[Extracted material]:

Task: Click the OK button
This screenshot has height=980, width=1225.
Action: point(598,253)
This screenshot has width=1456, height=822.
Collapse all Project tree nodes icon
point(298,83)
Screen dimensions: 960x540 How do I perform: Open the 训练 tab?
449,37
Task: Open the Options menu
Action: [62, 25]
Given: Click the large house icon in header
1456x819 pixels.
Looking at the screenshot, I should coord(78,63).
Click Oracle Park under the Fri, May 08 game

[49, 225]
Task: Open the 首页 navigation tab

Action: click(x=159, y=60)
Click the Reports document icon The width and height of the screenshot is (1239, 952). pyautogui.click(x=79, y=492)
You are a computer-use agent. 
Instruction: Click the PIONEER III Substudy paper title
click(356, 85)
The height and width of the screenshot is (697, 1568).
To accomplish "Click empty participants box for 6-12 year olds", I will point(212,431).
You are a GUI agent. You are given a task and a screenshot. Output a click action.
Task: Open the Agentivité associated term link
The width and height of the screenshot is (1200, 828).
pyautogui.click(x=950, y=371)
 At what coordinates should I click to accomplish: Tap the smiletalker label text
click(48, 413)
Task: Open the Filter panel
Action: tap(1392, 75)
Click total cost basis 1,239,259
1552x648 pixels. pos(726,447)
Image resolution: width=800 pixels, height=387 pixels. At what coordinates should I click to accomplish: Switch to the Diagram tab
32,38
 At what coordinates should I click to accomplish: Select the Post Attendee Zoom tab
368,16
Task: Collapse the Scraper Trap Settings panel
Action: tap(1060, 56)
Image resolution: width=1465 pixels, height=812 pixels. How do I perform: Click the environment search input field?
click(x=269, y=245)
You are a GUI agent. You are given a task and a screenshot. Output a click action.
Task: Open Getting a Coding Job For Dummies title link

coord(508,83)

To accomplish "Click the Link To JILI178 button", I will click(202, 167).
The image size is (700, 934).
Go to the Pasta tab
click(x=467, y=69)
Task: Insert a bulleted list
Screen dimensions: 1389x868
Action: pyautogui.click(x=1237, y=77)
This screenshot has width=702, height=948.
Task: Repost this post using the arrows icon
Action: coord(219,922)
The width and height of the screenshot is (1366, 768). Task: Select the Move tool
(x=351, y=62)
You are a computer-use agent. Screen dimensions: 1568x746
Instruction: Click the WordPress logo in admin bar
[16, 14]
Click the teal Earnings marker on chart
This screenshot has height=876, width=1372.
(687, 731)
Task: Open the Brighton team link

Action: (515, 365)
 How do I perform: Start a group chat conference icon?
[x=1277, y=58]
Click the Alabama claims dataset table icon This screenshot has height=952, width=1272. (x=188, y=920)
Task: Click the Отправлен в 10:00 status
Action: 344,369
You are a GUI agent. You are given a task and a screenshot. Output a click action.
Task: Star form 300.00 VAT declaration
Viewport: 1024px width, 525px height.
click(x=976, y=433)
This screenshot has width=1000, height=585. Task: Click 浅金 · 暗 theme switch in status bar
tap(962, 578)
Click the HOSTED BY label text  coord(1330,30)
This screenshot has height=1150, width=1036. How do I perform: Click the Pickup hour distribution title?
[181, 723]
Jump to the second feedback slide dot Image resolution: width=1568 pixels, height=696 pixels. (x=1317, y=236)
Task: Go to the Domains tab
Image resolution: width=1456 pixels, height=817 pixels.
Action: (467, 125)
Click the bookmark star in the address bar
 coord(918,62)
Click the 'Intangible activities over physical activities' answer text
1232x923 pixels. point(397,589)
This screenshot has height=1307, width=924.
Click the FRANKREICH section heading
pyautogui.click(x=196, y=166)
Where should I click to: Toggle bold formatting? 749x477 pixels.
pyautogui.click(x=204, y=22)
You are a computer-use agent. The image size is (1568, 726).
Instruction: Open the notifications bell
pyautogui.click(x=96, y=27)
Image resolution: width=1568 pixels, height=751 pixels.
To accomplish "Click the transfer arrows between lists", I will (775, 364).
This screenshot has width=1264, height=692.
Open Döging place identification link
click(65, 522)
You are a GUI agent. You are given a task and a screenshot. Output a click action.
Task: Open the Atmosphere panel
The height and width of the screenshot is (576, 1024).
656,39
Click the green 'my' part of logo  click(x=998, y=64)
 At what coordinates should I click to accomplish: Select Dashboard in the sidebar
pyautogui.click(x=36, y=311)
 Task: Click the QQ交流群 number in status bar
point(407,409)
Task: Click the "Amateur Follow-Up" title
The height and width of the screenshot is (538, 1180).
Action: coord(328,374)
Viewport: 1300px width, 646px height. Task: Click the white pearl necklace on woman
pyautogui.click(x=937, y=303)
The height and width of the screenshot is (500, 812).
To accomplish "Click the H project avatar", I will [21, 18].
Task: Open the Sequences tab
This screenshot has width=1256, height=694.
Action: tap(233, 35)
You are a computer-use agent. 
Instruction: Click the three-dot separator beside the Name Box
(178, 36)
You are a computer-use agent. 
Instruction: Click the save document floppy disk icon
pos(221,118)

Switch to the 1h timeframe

[Given request]: Rewrite the whole listing above with "GUI agent" replaced by "interface agent" and everything else left as it is.

[Complete response]:
Task: Click the OK button
This screenshot has height=980, width=1225.
Action: point(598,253)
This screenshot has width=1456, height=822.
Collapse all Project tree nodes icon
point(298,83)
Screen dimensions: 960x540 How do I perform: Open the 训练 tab?
449,37
Task: Open the Options menu
Action: [62, 25]
Given: Click the large house icon in header
1456x819 pixels.
Looking at the screenshot, I should coord(78,63).
Click Oracle Park under the Fri, May 08 game

[49, 225]
Task: Open the 首页 navigation tab

Action: click(x=159, y=60)
Click the Reports document icon The width and height of the screenshot is (1239, 952). pyautogui.click(x=79, y=492)
You are a computer-use agent. 
Instruction: Click the PIONEER III Substudy paper title
click(356, 85)
The height and width of the screenshot is (697, 1568).
To accomplish "Click empty participants box for 6-12 year olds", I will point(212,431).
You are a interface agent. You are given a task and a screenshot. Output a click action.
Task: Open the Agentivité associated term link
The width and height of the screenshot is (1200, 828).
pyautogui.click(x=950, y=371)
 At what coordinates should I click to accomplish: Tap the smiletalker label text
click(48, 413)
Task: Open the Filter panel
Action: tap(1392, 75)
Click total cost basis 1,239,259
1552x648 pixels. pos(726,447)
Image resolution: width=800 pixels, height=387 pixels. At what coordinates should I click to accomplish: Switch to the Diagram tab
32,38
 At what coordinates should I click to accomplish: Select the Post Attendee Zoom tab
368,16
Task: Collapse the Scraper Trap Settings panel
Action: tap(1060, 56)
Image resolution: width=1465 pixels, height=812 pixels. How do I perform: Click the environment search input field?
click(x=269, y=245)
You are a interface agent. You are given a task and a screenshot. Output a click action.
Task: Open Getting a Coding Job For Dummies title link

coord(508,83)

To accomplish "Click the Link To JILI178 button", I will click(202, 167).
The image size is (700, 934).
Go to the Pasta tab
click(x=467, y=69)
Task: Insert a bulleted list
Screen dimensions: 1389x868
Action: pyautogui.click(x=1237, y=77)
This screenshot has width=702, height=948.
Task: Repost this post using the arrows icon
Action: coord(219,922)
The width and height of the screenshot is (1366, 768). Task: Select the Move tool
(x=351, y=62)
You are a computer-use agent. Screen dimensions: 1568x746
Instruction: Click the WordPress logo in admin bar
[16, 14]
Click the teal Earnings marker on chart
This screenshot has height=876, width=1372.
(687, 731)
Task: Open the Brighton team link

Action: (515, 365)
 How do I perform: Start a group chat conference icon?
[x=1277, y=58]
Click the Alabama claims dataset table icon This screenshot has height=952, width=1272. (x=188, y=920)
Task: Click the Отправлен в 10:00 status
Action: 344,369
You are a interface agent. You are given a task and a screenshot. Output a click action.
Task: Star form 300.00 VAT declaration
Viewport: 1024px width, 525px height.
click(x=976, y=433)
This screenshot has width=1000, height=585. Task: Click 浅金 · 暗 theme switch in status bar
tap(962, 578)
Click the HOSTED BY label text  coord(1330,30)
This screenshot has height=1150, width=1036. How do I perform: Click the Pickup hour distribution title?
[181, 723]
Jump to the second feedback slide dot Image resolution: width=1568 pixels, height=696 pixels. (x=1317, y=236)
Task: Go to the Domains tab
Image resolution: width=1456 pixels, height=817 pixels.
Action: (467, 125)
Click the bookmark star in the address bar
 coord(918,62)
Click the 'Intangible activities over physical activities' answer text
1232x923 pixels. point(397,589)
This screenshot has height=1307, width=924.
Click the FRANKREICH section heading
pyautogui.click(x=196, y=166)
Where should I click to: Toggle bold formatting? 749x477 pixels.
pyautogui.click(x=204, y=22)
You are a computer-use agent. The image size is (1568, 726).
Instruction: Open the notifications bell
pyautogui.click(x=96, y=27)
Image resolution: width=1568 pixels, height=751 pixels.
To accomplish "Click the transfer arrows between lists", I will (775, 364).
This screenshot has width=1264, height=692.
Open Döging place identification link
click(65, 522)
You are a interface agent. You are given a task and a screenshot. Output a click action.
Task: Open the Atmosphere panel
The height and width of the screenshot is (576, 1024).
656,39
Click the green 'my' part of logo  click(x=998, y=64)
 At what coordinates should I click to accomplish: Select Dashboard in the sidebar
pyautogui.click(x=36, y=311)
 Task: Click the QQ交流群 number in status bar
point(407,409)
Task: Click the "Amateur Follow-Up" title
The height and width of the screenshot is (538, 1180).
Action: coord(328,374)
Viewport: 1300px width, 646px height. Task: Click the white pearl necklace on woman
pyautogui.click(x=937, y=303)
The height and width of the screenshot is (500, 812).
To accomplish "Click the H project avatar", I will [21, 18].
Task: Open the Sequences tab
This screenshot has width=1256, height=694.
Action: tap(233, 35)
You are a computer-use agent. 
Instruction: Click the three-dot separator beside the Name Box
(178, 36)
You are a computer-use agent. 
Instruction: Click the save document floppy disk icon
pos(221,118)

Switch to the 1h timeframe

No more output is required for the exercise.